_WORK REQUEST_. All lines from the one containing "Click the 10:55:43 a.m. timestamp" through the last line of the listing below are to be copied exactly. Exclude the pictures.

_RECORD SET_.
+---+
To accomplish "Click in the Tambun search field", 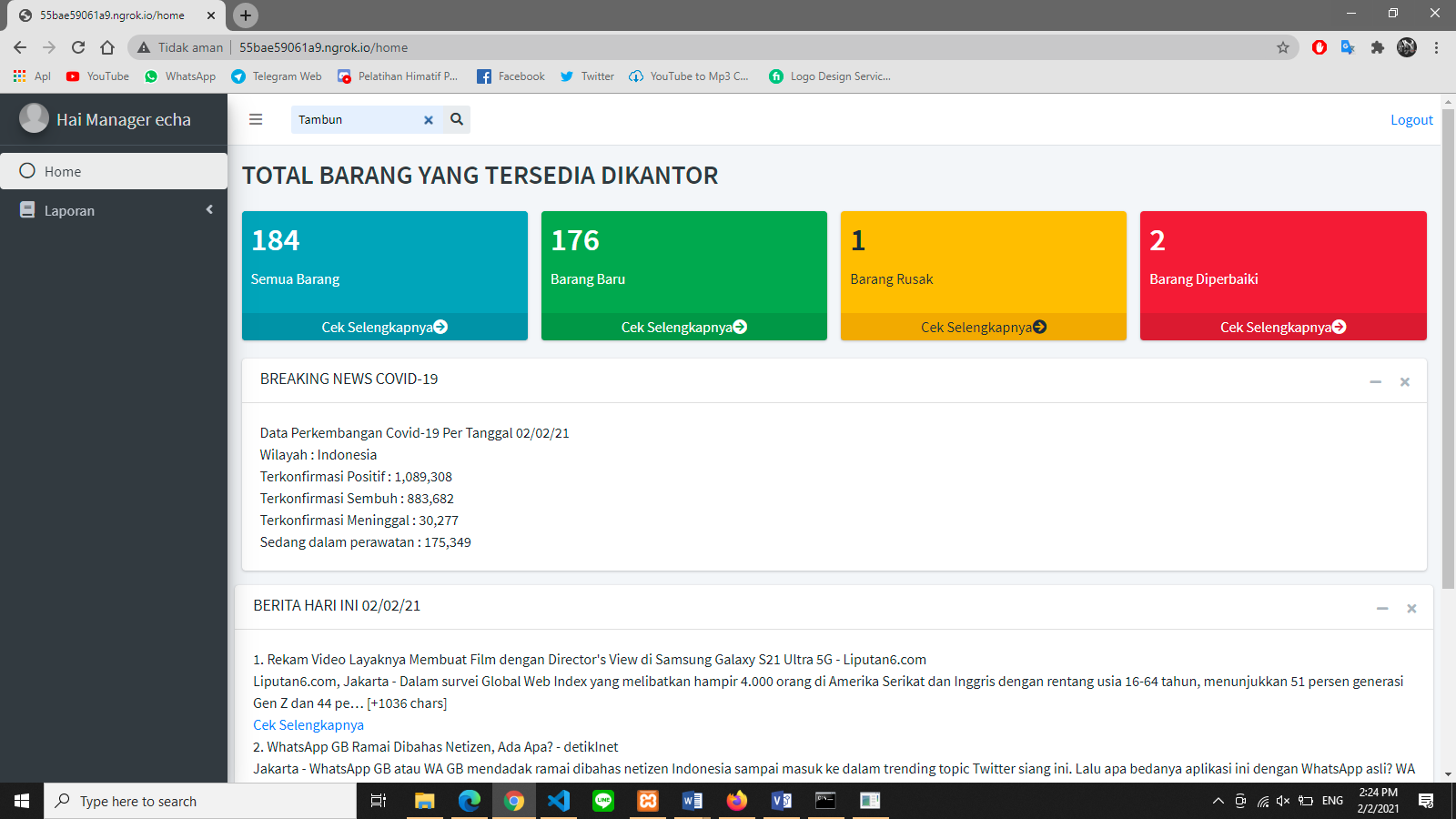I will click(357, 120).
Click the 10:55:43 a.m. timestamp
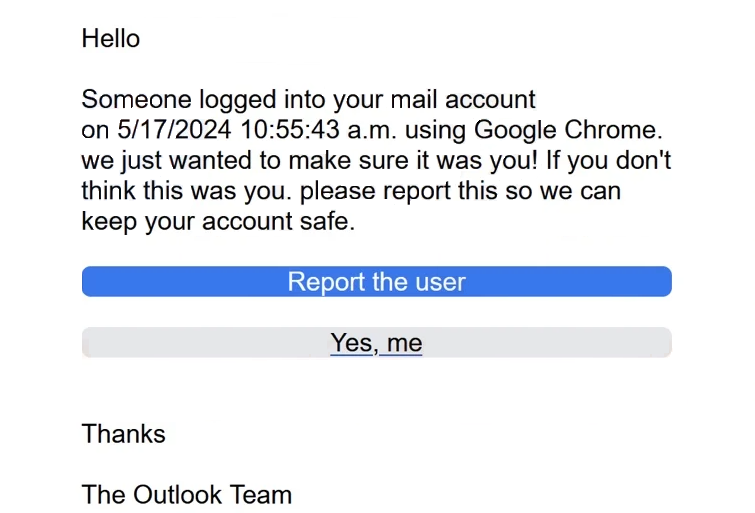 (x=318, y=130)
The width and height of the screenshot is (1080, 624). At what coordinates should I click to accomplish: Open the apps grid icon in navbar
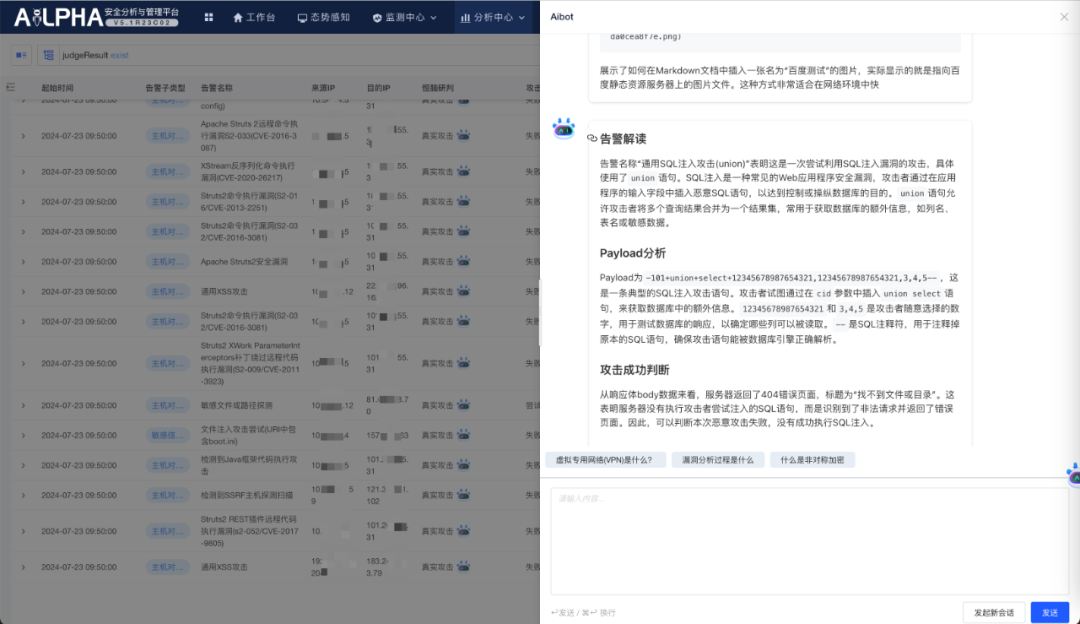tap(208, 17)
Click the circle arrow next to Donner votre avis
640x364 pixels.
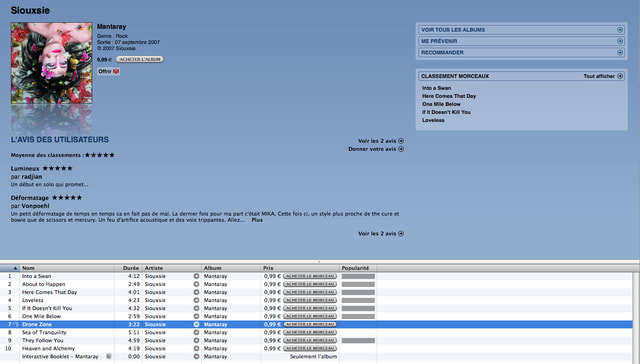tap(401, 149)
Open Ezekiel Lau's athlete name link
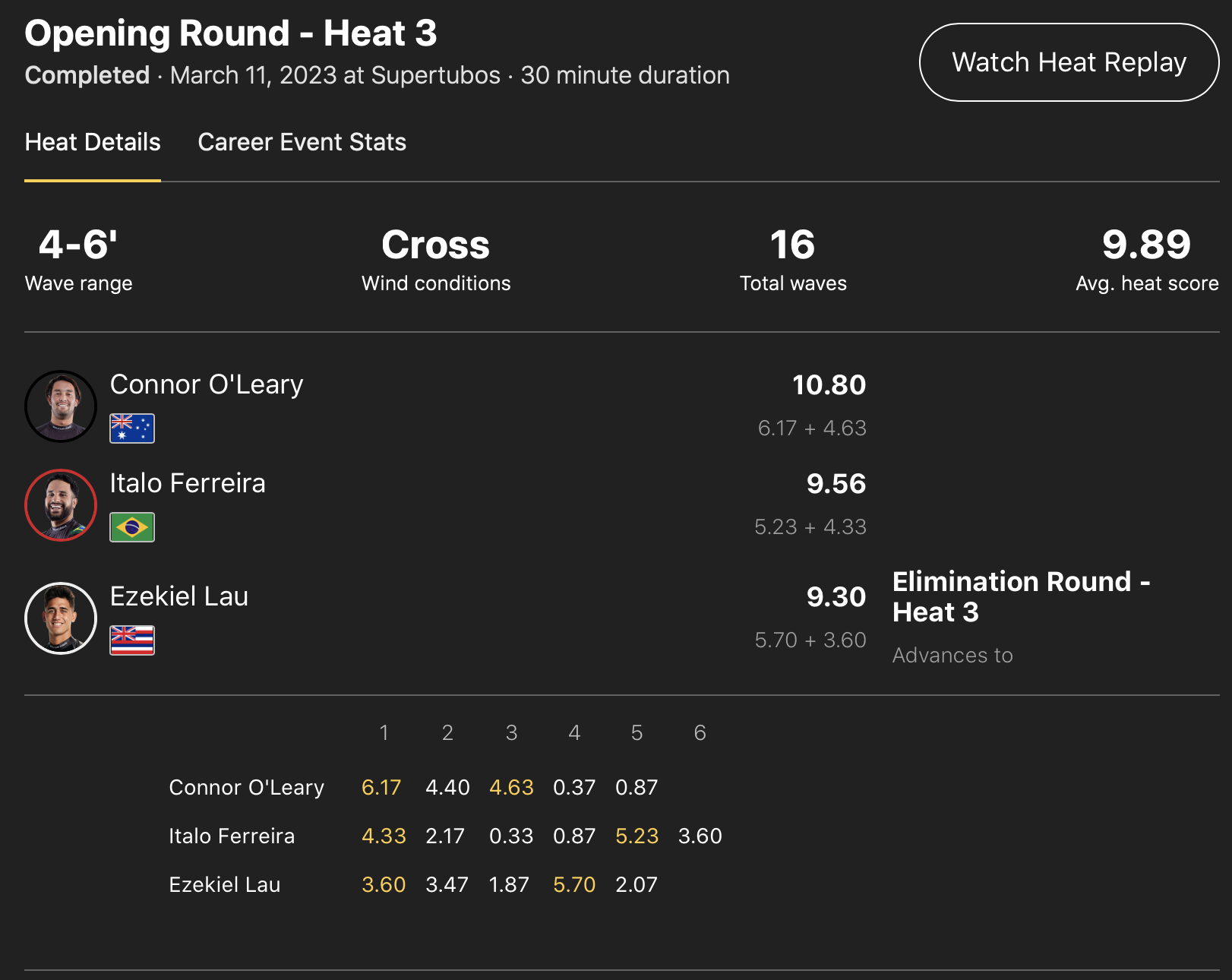The image size is (1232, 980). tap(179, 596)
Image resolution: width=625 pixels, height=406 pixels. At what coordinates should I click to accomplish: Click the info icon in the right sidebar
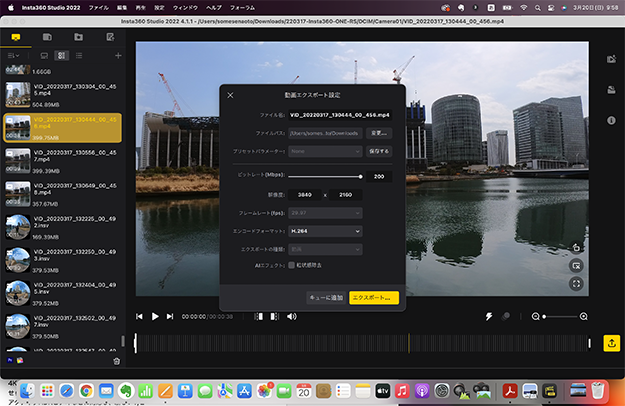(x=611, y=120)
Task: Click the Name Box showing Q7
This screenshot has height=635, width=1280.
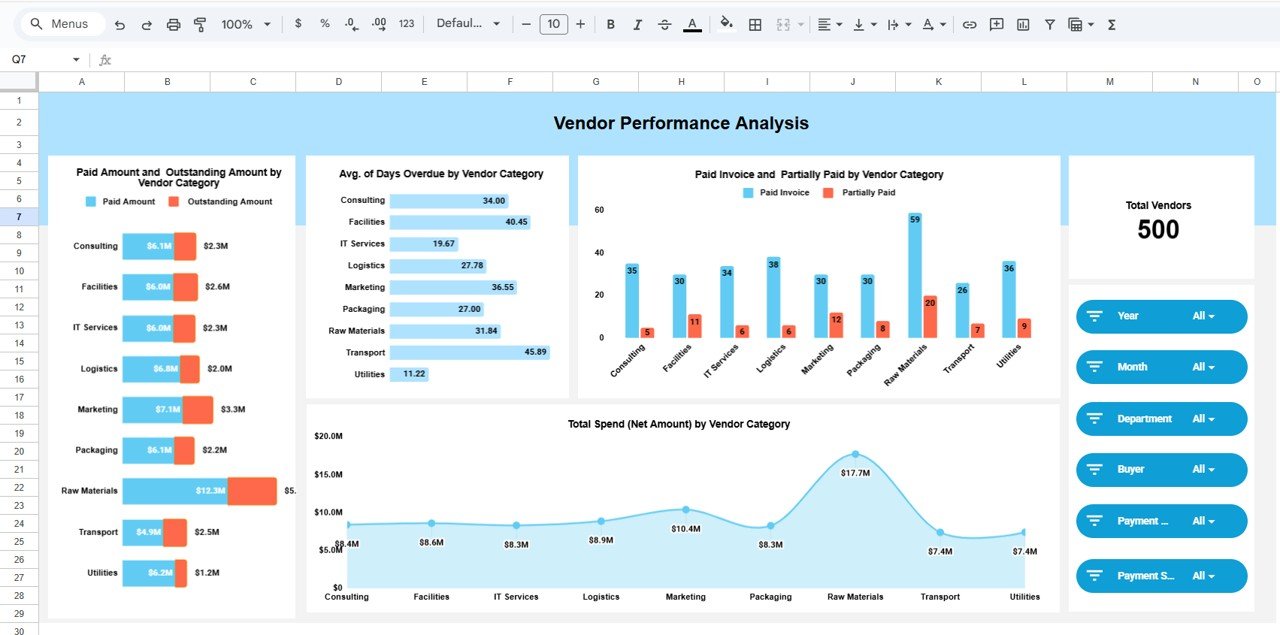Action: click(x=40, y=59)
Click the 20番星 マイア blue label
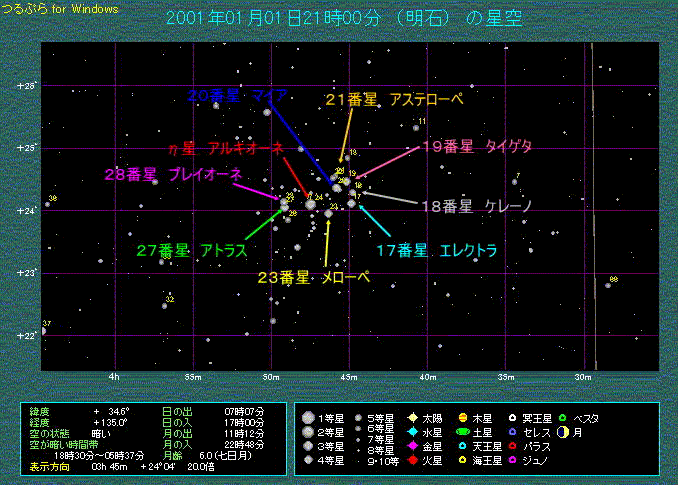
+---+
_SOLVED PROBLEM_.
Click the 10:55:43 a.m. timestamp
 (x=318, y=130)
The width and height of the screenshot is (1080, 624). At what coordinates should I click to accomplish: Open the apps grid icon in navbar
tap(208, 17)
Click the circle arrow next to Donner votre avis
640x364 pixels.
tap(401, 149)
Open Ezekiel Lau's athlete name link
The image size is (1232, 980). tap(179, 596)
Image resolution: width=625 pixels, height=406 pixels. At what coordinates should I click to accomplish: Click the info icon in the right sidebar
(x=611, y=120)
Task: Click the Name Box showing Q7
This screenshot has height=635, width=1280.
Action: click(x=40, y=59)
Click the 20番星 マイア blue label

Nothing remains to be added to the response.